━━━ Data supplied

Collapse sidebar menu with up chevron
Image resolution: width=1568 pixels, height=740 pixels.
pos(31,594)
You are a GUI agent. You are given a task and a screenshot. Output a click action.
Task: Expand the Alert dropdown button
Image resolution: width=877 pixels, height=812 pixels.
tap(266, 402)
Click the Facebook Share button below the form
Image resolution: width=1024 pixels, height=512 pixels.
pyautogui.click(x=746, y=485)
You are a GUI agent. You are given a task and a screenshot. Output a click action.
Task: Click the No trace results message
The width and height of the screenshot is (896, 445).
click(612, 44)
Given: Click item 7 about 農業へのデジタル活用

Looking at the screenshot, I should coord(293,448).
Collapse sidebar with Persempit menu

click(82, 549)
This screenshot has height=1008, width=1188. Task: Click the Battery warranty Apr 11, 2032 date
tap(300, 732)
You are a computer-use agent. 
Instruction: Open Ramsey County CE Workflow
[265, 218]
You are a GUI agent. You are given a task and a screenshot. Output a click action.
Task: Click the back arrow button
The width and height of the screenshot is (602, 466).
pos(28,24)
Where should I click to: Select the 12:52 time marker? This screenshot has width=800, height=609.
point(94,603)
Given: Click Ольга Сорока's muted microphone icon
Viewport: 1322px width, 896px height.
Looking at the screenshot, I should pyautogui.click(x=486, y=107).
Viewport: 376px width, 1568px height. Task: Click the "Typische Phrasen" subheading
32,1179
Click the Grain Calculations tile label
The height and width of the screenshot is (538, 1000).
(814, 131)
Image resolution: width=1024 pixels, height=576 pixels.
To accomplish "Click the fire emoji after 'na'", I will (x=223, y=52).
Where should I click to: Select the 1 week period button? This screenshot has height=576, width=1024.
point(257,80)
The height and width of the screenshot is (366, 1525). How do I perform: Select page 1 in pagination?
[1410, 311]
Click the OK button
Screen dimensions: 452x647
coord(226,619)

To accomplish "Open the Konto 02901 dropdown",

━━━━━━

Problem to work on:
Please go through the entries and show every line with the word "dropdown".

Solution for this task:
Task: Expand the Alert dropdown button
To accomplish "Open the Konto 02901 dropdown",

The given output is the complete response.